Objetivo:
Transcreva sem alterações todas as linhas dos itens abaixo e deixe as imagens de fora da resposta.

:: Dados brutos ::

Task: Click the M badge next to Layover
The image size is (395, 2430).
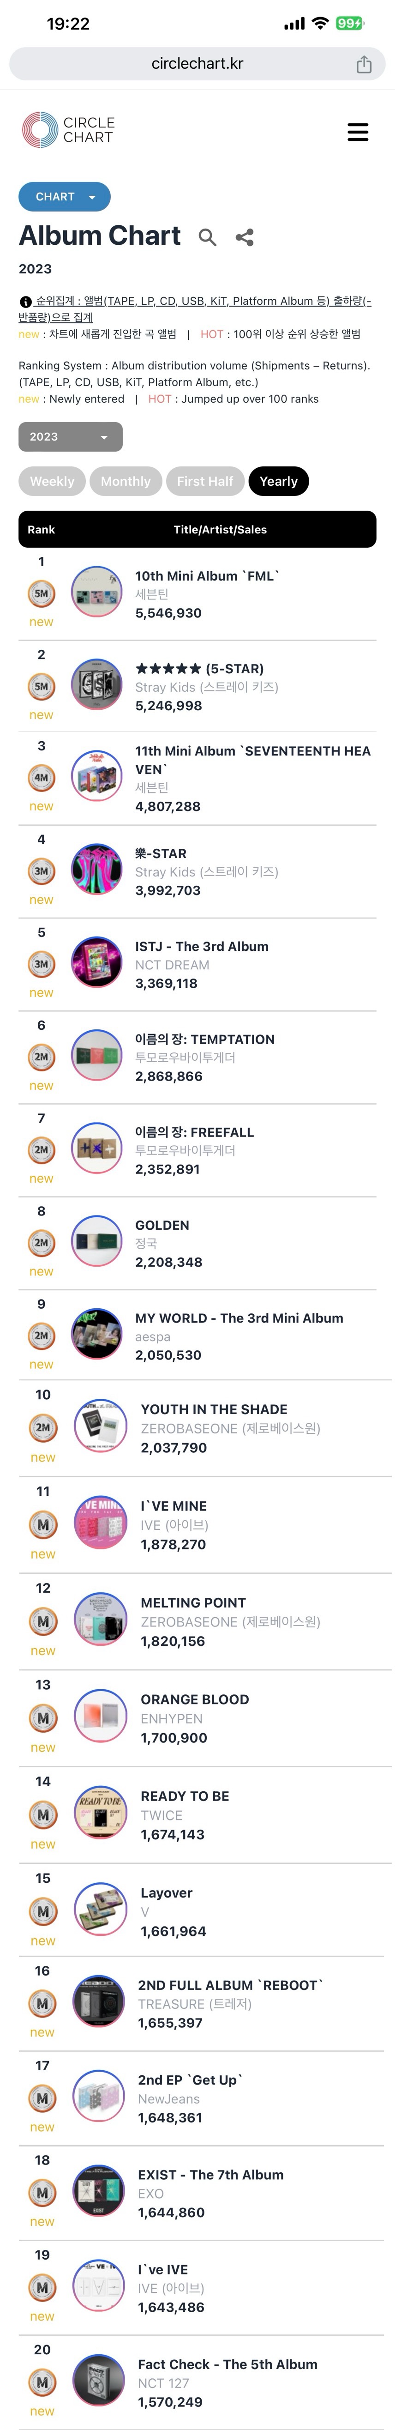Action: point(43,1911)
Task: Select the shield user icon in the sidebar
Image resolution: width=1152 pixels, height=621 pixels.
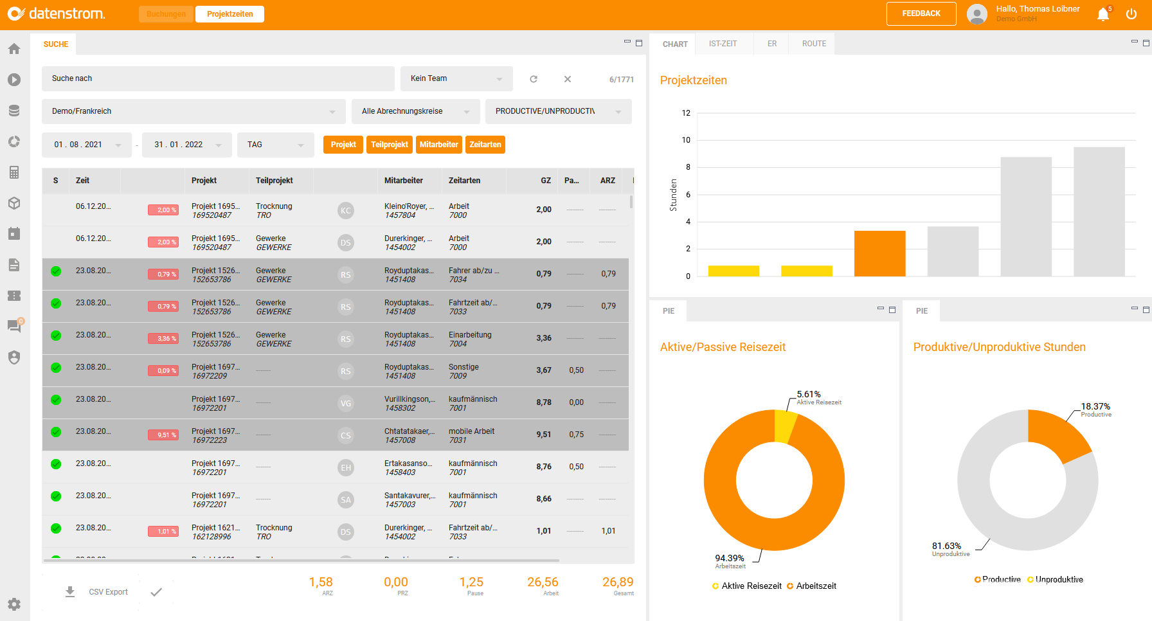Action: tap(14, 358)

:::

Resolução detalhada:
Task: Click the M badge next to Layover
The image size is (395, 2430).
Action: point(43,1911)
Task: Select the shield user icon in the sidebar
Image resolution: width=1152 pixels, height=621 pixels.
Action: tap(14, 358)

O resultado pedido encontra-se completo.